Motta promete tramitação ágil da PEC 6×1 e ignora proposta governamental

Motta afirma que fará tramitação ‘sem atropelo’ de PEC 6×1 e deixa de lado projeto do governo

O presidente da Câmara dos Deputados, Hugo Motta (Republicanos-PB), anunciou que a tramitação da Proposta de Emenda à Constituição (PEC) que busca abolir a escala 6×1 (seis dias de trabalho seguidos por um dia de descanso) continuará, em detrimento do projeto de lei enviado pelo governo do presidente Luiz Inácio Lula da Silva (PT). Motta enfatizou que a Câmara não designará um relator para o projeto do governo e que a proposta seguirá o cronograma da PEC, que requer um debate mais detalhado. Essa decisão foi comunicada após uma reunião com líderes da Casa.

A medida de acabar com a escala 6×1 é uma prioridade do governo Lula, que deseja aprovar a mudança ainda neste ano, que é eleitoral. Entretanto, Motta defende que o trâmite da PEC, que é mais demorado e envolve análise pela Comissão de Constituição e Justiça (CCJ) e uma comissão especial, permite um debate mais aprofundado, algo que ele considera vital. Em contraste, o projeto de lei enviado por Lula tem urgência constitucional, o que significa que precisa ser analisado em até 45 dias, caso contrário, a pauta da Câmara ficará travada.

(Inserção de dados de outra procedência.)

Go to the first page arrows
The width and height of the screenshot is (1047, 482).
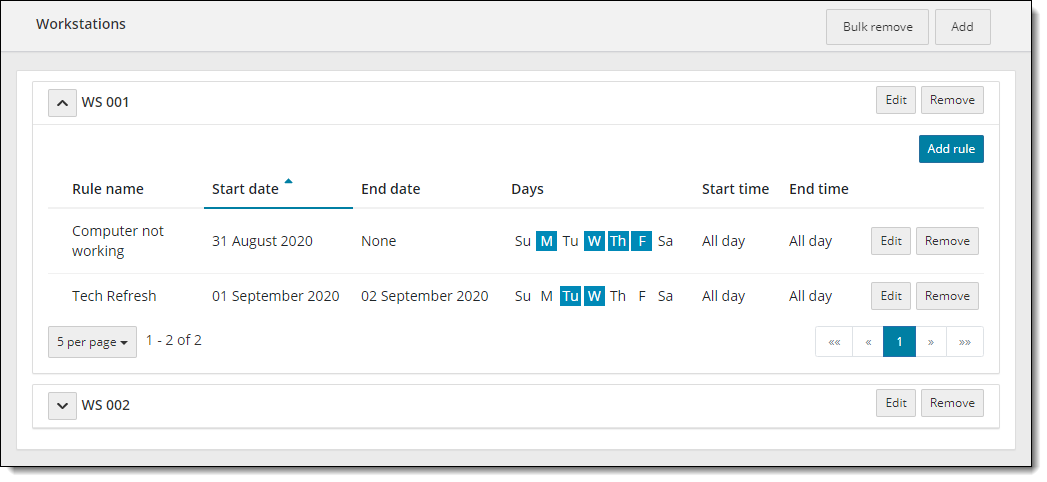(x=833, y=341)
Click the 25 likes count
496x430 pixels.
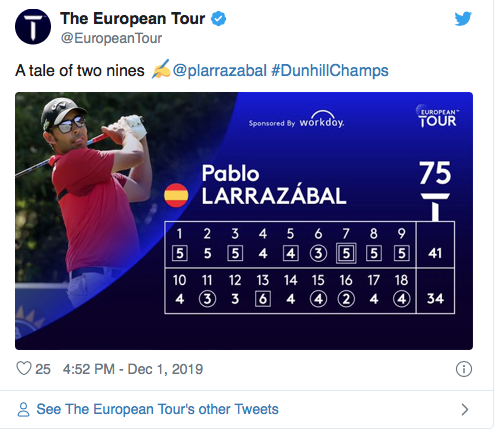[x=43, y=369]
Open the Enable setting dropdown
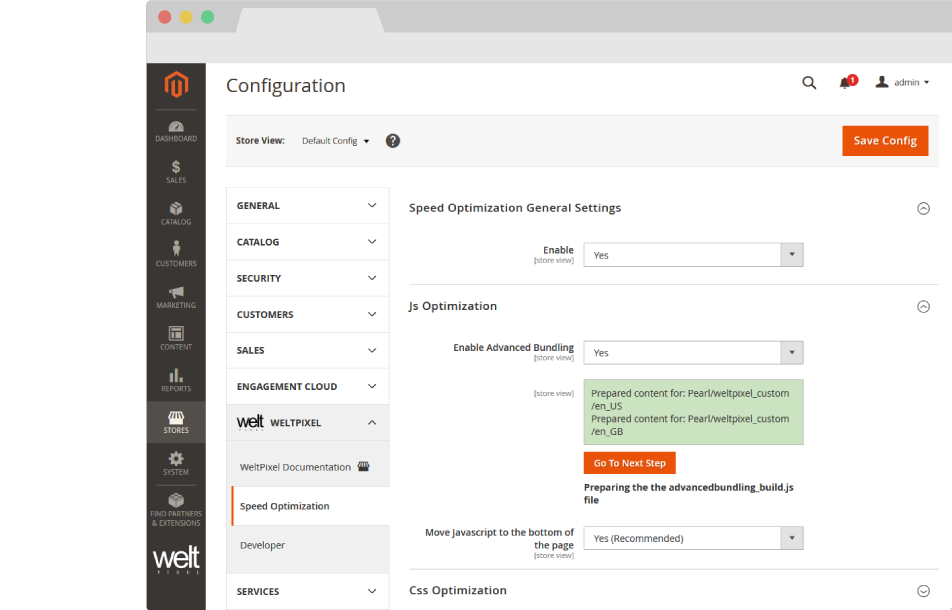This screenshot has height=610, width=952. point(693,255)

Durante um almoço entre Motta e Lula, o presidente expressou sua vontade de acelerar a tramitação, mas Motta reiterou que não poderia descartar a PEC para garantir um texto equilibrado. A votação da PEC na CCJ, que é responsável por avaliar a constitucionalidade dos projetos, foi adiada após um pedido de vista da oposição, que argumentou precisar de mais tempo para analisar o relatório. Para contornar a situação, Motta convocou sessões virtuais para garantir que a análise aconteça na próxima semana.

A PEC recebeu um parecer favorável do relator, Paulo Azi (União Brasil-BA), que reconheceu sua admissibilidade. No entanto, o deputado Lucas Redecker (PSD-RS), que solicitou a vista, criticou o governo por enviar um projeto próprio que, segundo ele, prejudica o debate sobre as PECs. O parecer de Azi não altera as propostas originais dos deputados, mas sugere que deve haver uma discussão mais aprofundada sobre a implementação da mudança na jornada de trabalho.

O ministro do Trabalho, Luiz Marinho, defendeu que a mudança na escala 6×1 seja imediata, enquanto o Congresso debate uma transição de quatro anos para a redução da jornada. Setores envolvidos, como o de bares e restaurantes, expressaram preocupação com as consequências da medida, afirmando que ela poderia aumentar os custos operacionais em até 22%, o que resultaria em um aumento nos preços para os consumidores.

A Associação Brasileira de Bares e Restaurantes (Abrasel) criticou a urgência constitucional, considerando-a irresponsável, e a Confederação Nacional do Comércio (CNC) reforçou que a redução da jornada deve ser feita através de negociações coletivas, respeitando as especificidades de cada setor e região. Assim, a discussão sobre a alteração da jornada de trabalho no Brasil continua polarizada, com diferentes interesses em jogo e a pressão para uma resolução rápida em meio ao calendário eleitoral.